Anche costruire uno storytelling coinvolgente è essenziale: come ha raccontato ancora Andrea Speziali, nella già citata puntata di Inside Talk dedicata ad arte e digitale, infatti, in Rete e considerato l’uso perlopiù ludico di questi servizi è possibile che le persone siano più interessate a scoprire la vera storia del furto del Klimt di Piacenza che ad addentrarsi nell’anatomia di un’opera d’arte o in una serie di dettagli tecnici che la riguardano.

Sul profilo Instagram di @jago.artist, uno degli scultori contemporanei più quotati, l’importanza di costruire uno storytelling emozionale, ancor più che semplicemente coinvolgente, appare evidente nella scelta di rendere la community partecipe di ogni turning point che porta alla nascita dell’idea artistica de “Il figlio velato” o di “Lookdown”.

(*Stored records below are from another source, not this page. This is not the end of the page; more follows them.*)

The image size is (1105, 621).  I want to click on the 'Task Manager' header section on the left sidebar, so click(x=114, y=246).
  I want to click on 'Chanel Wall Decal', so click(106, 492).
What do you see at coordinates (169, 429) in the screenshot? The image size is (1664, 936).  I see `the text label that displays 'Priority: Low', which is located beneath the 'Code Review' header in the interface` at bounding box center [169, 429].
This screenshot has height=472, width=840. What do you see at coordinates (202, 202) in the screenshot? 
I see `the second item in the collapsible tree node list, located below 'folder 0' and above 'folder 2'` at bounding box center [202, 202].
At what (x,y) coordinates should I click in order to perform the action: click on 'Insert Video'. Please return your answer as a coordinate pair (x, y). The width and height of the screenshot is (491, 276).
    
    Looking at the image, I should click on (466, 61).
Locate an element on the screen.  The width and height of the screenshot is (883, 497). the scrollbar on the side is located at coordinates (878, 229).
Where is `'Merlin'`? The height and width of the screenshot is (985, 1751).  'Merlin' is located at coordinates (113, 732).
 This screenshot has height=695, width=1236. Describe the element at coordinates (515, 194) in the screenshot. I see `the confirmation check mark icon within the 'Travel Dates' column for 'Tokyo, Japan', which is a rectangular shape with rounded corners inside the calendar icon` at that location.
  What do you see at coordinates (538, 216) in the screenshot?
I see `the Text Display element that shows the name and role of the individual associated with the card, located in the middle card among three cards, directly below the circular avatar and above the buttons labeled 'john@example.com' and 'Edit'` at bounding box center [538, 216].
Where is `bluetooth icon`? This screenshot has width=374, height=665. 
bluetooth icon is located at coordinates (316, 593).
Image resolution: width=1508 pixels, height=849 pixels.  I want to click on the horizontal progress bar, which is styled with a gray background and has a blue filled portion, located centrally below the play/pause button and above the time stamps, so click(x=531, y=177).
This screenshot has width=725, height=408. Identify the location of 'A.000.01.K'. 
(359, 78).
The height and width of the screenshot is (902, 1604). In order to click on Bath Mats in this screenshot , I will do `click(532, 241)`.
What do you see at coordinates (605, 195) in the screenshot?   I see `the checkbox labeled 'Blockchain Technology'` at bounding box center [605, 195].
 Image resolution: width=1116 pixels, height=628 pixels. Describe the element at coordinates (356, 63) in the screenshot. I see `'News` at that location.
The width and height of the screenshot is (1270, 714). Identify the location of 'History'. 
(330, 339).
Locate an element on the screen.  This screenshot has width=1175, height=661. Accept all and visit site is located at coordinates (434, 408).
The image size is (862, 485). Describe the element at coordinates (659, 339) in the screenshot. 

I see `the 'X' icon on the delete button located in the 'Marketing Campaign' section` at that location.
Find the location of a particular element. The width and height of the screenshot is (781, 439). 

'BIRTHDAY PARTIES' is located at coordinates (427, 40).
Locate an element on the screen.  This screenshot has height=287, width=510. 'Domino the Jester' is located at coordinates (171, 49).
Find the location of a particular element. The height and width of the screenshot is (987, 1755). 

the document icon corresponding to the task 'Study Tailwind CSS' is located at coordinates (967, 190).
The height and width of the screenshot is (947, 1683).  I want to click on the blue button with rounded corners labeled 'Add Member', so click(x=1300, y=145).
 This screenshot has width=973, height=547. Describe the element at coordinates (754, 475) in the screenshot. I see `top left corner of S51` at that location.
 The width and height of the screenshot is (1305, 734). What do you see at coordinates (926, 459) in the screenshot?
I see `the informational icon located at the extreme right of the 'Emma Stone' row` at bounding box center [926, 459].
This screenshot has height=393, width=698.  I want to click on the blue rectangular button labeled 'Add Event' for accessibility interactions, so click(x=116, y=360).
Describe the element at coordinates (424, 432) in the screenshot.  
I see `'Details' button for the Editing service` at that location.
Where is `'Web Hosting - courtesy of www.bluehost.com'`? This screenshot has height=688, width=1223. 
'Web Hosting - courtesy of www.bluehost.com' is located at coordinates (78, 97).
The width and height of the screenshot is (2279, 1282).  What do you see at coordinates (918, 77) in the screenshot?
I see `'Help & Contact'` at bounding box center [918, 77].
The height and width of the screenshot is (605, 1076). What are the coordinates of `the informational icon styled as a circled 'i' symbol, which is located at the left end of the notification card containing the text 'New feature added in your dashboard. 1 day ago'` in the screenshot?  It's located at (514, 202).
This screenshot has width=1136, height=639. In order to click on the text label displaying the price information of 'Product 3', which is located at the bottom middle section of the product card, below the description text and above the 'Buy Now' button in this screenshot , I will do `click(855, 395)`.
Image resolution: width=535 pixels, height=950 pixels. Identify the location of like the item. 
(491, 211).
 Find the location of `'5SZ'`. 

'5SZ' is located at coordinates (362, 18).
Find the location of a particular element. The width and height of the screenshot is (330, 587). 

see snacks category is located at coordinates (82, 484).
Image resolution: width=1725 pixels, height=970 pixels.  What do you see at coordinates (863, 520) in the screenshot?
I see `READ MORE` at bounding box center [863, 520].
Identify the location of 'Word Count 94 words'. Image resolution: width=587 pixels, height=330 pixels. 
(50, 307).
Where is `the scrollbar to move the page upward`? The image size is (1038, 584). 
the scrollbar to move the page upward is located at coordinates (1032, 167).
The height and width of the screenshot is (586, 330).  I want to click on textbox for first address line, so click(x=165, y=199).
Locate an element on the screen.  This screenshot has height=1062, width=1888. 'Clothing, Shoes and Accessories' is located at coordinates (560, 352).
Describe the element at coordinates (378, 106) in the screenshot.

Se non deve essere difficile per chi lavora con l’arte procurarsi contenuti sempre originali e di qualità con cui riempire i propri piani editoriali per i social, un po’ di praticità in più serve per imparare il timing perfetto: non si tratta tanto di sapere quali sono giorni e orari ideali per postare sui diversi social network, quanto di imparare a condividere solo quando si abbia qualcosa di veramente rilevante e che possa risultare di valore per le proprie community. Evitare l’overposting è essenziale, insomma, per chi usa i social media per l’arte come per chiunque intenda fare un uso professionale degli stessi canali digitali.

Social media per l’arte: possono servire a creare un funnel di vendita?

Ci sarebbe, infine, una sorta di “regola 80/20” anche per gli artisti sui social. È una formula che riassume bene l’importanza che il grosso della propria attività in Rete sia fatto di contenuti che interessino e coinvolgano le proprie community e solo una piccola parte, il 20% appunto, sia attività di tipo promozionale.

Senza dare l’impressione di voler spammare a tutti i costi il proprio lavoro, infatti, si possono usare i social anche come punto di partenza di un funnel che porti a vendere la propria arte.

Secondo una ricerca riportata da Artsy, infatti, più della metà di chi ha una collezione d’arte avrebbe comprato oggi almeno un’opera di un artista scoperto su Instagram. Chi si innamora di un nuovo artista su Instagram, o dopo averlo scoperto si convince che le sue opere possano diventare affari in futuro, però arriverebbe talvolta ad acquistare fino a cinque opere mai viste altrove.

Gli ambienti digitali, cioè, disintermediano anche il talent scouting o, meglio, sono capaci di mettere in contatto direttamente domanda e offerta d’arte. I vantaggi vanno in questo senso dalla possibilità di aggirare i vincoli geografici – vincoli che spesso condannavano gli artisti di provincia a una vita di gallerie di seconda scelta, mettendo ora a contatto artisti e nuovi mecenati che si trovano in parti completamente diverse del mondo – alla maggiore trasparenza nelle transazioni.